French president Francois Hollande goes for a walk. Photograph: Getty Images
French president Francois Hollande goes for a walk. Photograph: Getty Images

France's recent deficit-busting raft of tax rises included a few measures specifically targeted at the financial markets. Not only was the country's Tobin tax implemented at double the expected rate, from 0.1 per cent of the value of financial transactions to 0.2 per cent, but a new tax specifically aimed at high-frequency trading was introduced.

The Tax Policy Center's Steven Rosenthal explains how it works:

The high frequency tax applies to traders that (1) use computer algorithms to determine the price, quantity, and timing of their orders (2) use a device to process these orders automatically, and (3) transmit, modify, or cancel their orders within half a second (the half a second has been set by draft administrative guidance). The high frequency tax is .01% on the amount of stock orders modified or cancelled that exceeds 80% of all orders transmitted in a month (under the draft administrative guidance). In effect, France now may tax orders that are not filled. It has created a “non-transaction” tax.

The move is interesting not just because it is the first time you can be taxed for not making a financial transaction, but also because it uses the tax system to achieve a goal which many would argue should be done through regulation or criminal legislation instead. The act of deliberately placing false orders in an attempt to manipulate the market is pretty clearly something which has no place in a healthy financial system, and yet the French authorities declined to attempt to ban the act.

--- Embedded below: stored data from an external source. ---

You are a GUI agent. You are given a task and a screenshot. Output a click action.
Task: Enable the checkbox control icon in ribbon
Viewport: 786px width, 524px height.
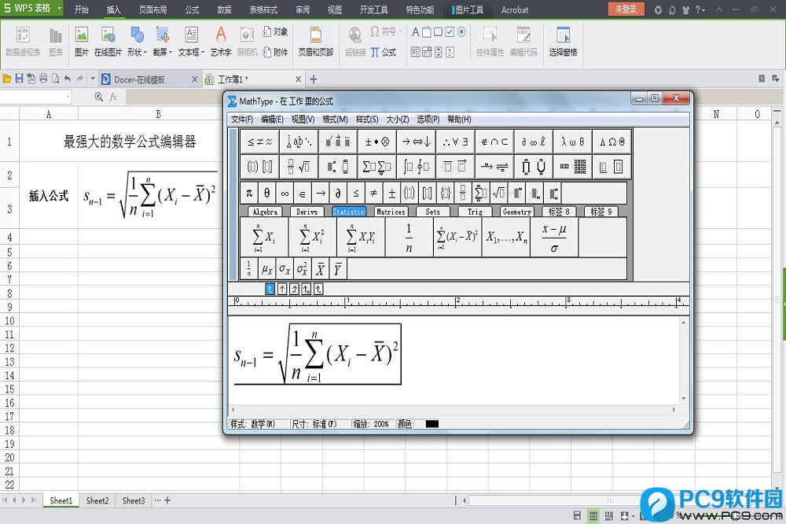(450, 31)
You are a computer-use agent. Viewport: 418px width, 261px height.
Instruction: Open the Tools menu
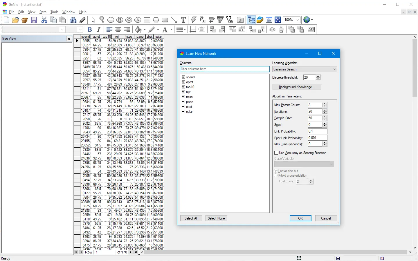[54, 12]
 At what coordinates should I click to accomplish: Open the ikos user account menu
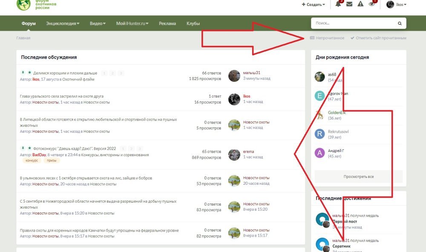(x=396, y=4)
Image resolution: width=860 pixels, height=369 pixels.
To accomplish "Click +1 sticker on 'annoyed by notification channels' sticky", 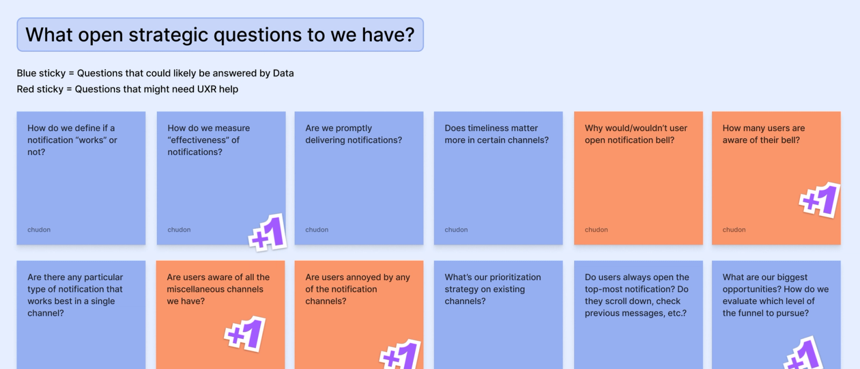I will [400, 354].
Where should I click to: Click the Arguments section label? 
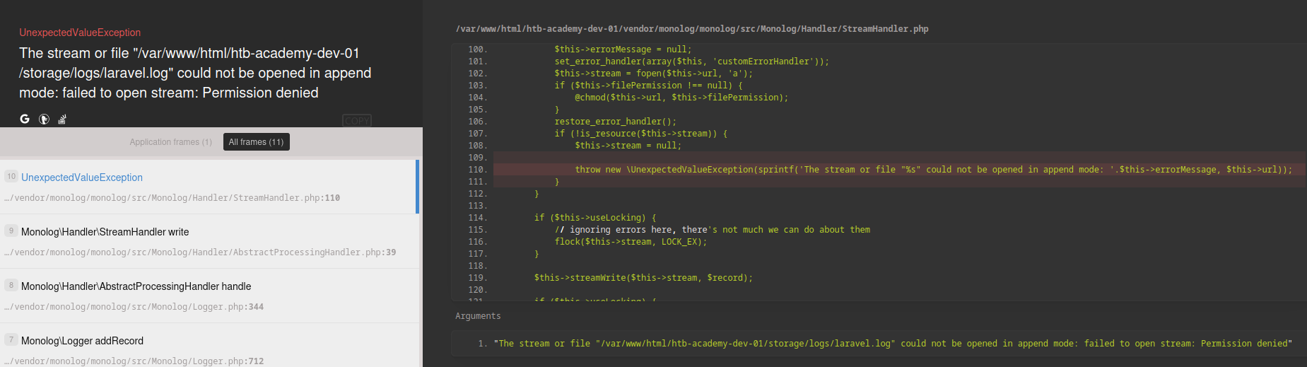coord(478,316)
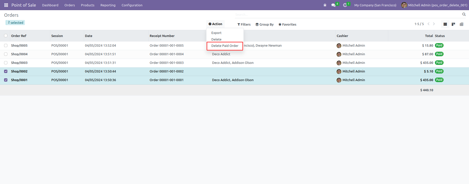Select Export in the Action menu
The image size is (469, 184).
point(216,33)
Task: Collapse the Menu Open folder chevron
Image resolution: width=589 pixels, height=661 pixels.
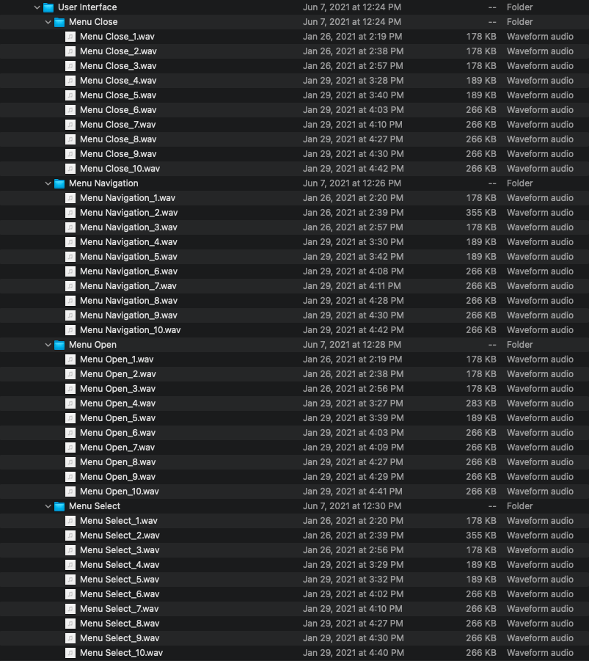Action: click(x=48, y=345)
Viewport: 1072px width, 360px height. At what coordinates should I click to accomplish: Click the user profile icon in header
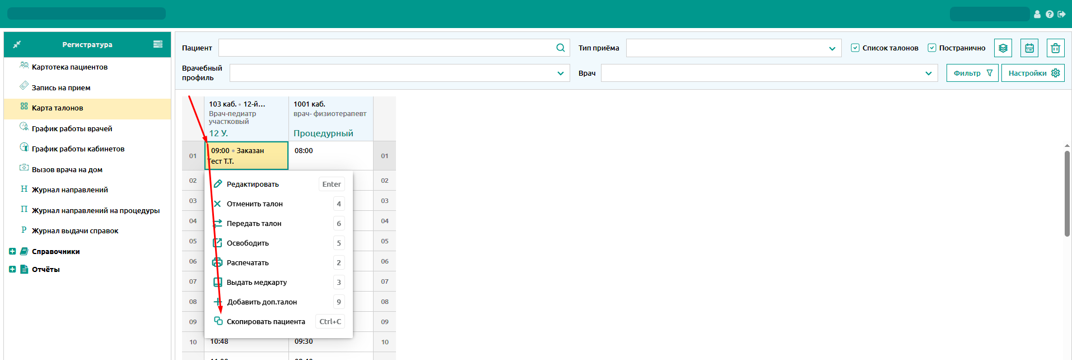1037,15
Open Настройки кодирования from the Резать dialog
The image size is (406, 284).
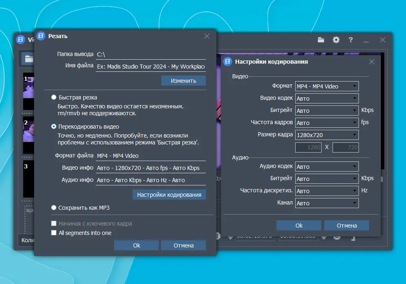click(169, 195)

Instead, they rendered it pointless by making it impossible to profit from. It's easier to enforce, harder to evade, and will make a bit of money for the government to boot. Seems win-win.

5 comments

Eddy S's picture

hollande doesn't have a clue. you only hear about crap high frequency algo trading systems, i.e. the one's without blockage strategies to prevent a widow maker situation.

algo trading is still new stuff and they will eventually get much better. traditional traders fear the phd mathematicians and try to spread silly rumours because they can see their job disappearing. however algo trading provides essential liquidity and good algo systems needs to have absolute blockage control.

hugh markey's picture

From virtual trading to slo-mo trading. Gee, what a hand brake turn! Talk about cleaning out the Augean Stables. Man, how those dung beetles needed exterminating.

It was SO easy! And Olympic year too!

Hercules

steve 3's picture

Superb move!

Newton's picture

High frequency trading so easily could have been made illegal. No. A corrupted government taxes pensioners, investors, consumers, jobs, business and the economy with FTT.

The bank tax that does not tax banks. But it's what the people were told they wanted.

Banks now have total control over market making activity in shares now that their competition has been eliminated. Investors can expect to be gouged by banks on each shares transaction. Banks are exempt from the tax on shares.

Scurra's picture

One of those simple and obvious solutions that I really hope works out.